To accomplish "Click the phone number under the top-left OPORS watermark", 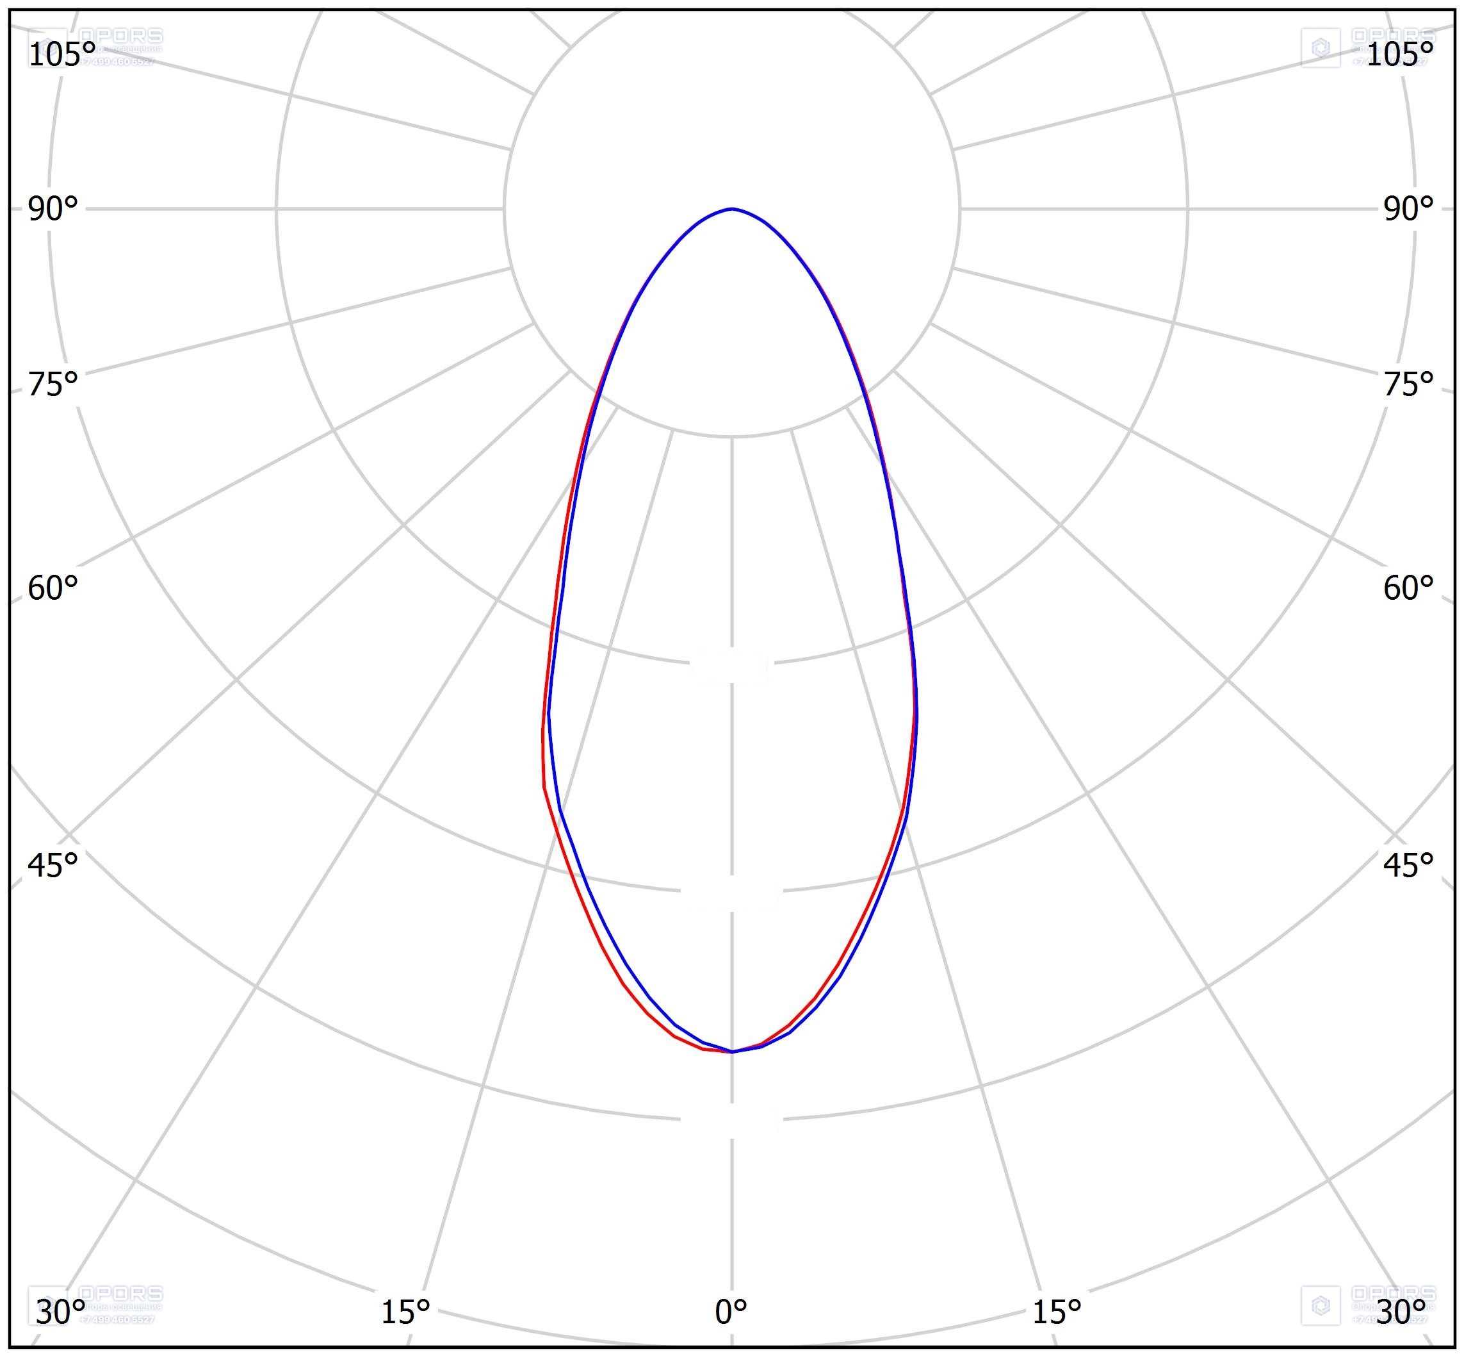I will (116, 62).
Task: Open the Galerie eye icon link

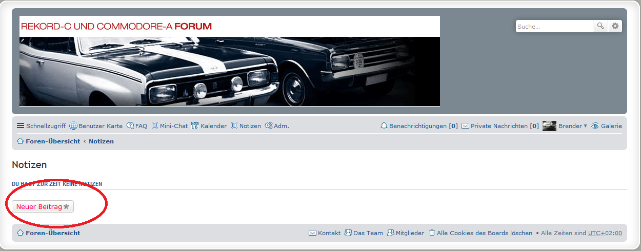Action: click(607, 126)
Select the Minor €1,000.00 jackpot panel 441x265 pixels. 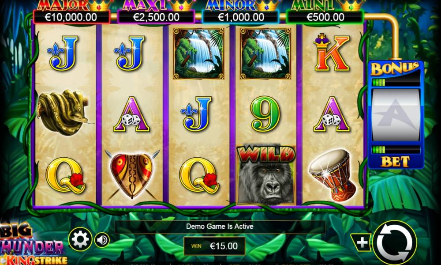point(241,17)
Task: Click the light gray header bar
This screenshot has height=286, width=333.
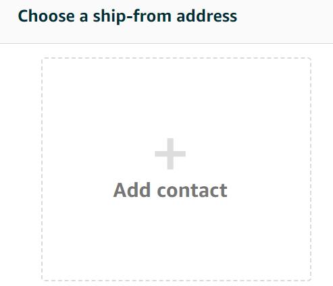Action: pyautogui.click(x=166, y=22)
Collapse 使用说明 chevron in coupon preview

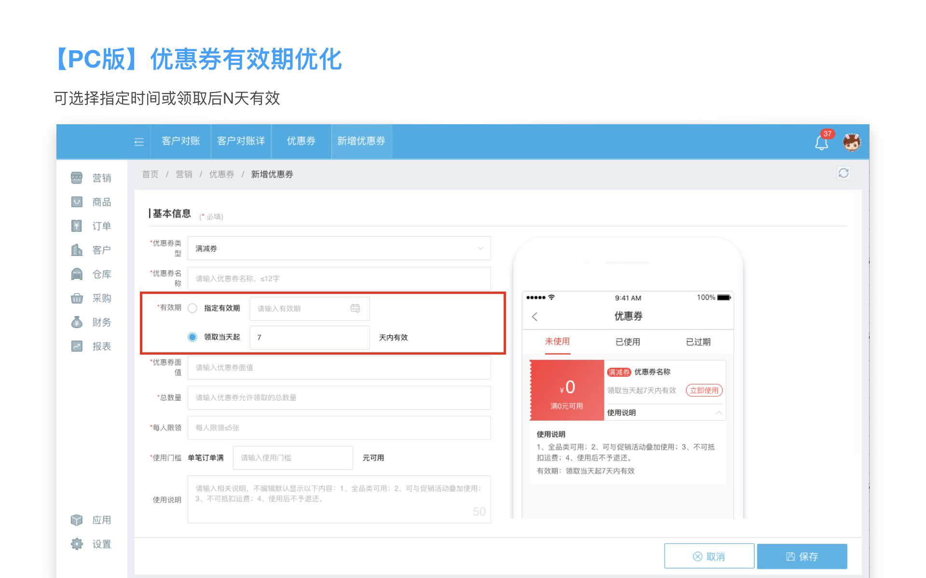coord(719,413)
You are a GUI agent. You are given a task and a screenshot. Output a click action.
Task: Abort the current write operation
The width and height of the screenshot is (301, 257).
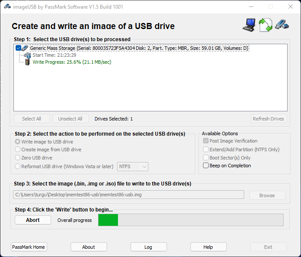tap(33, 220)
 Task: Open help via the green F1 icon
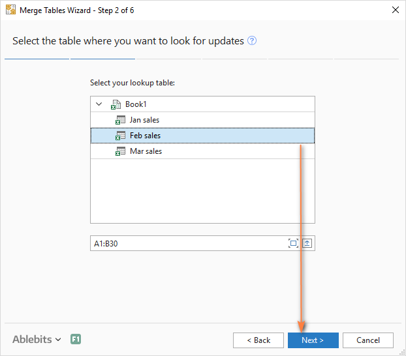pos(76,340)
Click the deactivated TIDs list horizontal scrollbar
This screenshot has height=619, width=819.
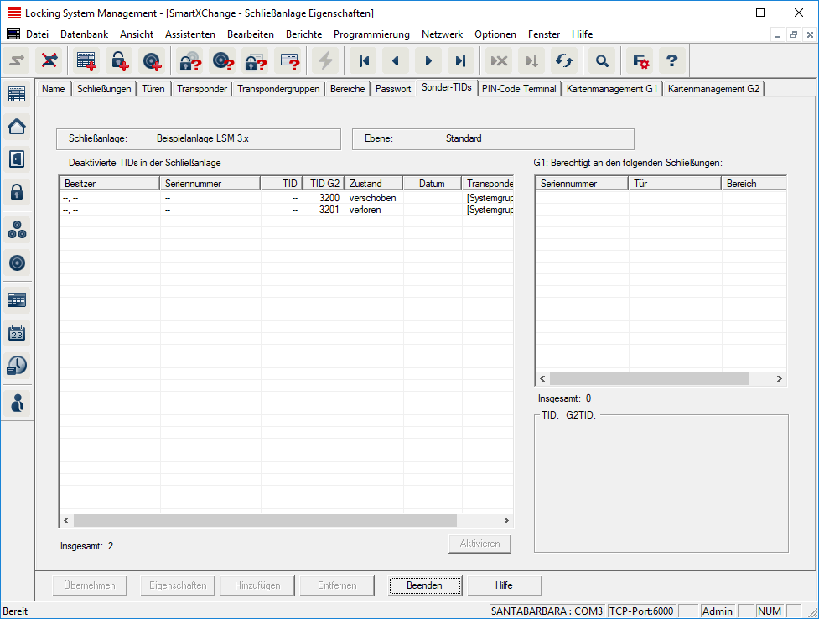point(264,521)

┄┄┄┄┄┄┄┄┄┄┄┄┄┄┄┄┄┄┄┄

Exercise prompt = Update the rows from the line containing "Click the deactivated" through the end of the rows, inclusive, replacing "horizontal scrollbar" with "vertical scrollbar" and leaving everything else unchanged. Omit the pictures from your answer.

The response =
Click the deactivated TIDs list vertical scrollbar
This screenshot has height=619, width=819.
point(264,521)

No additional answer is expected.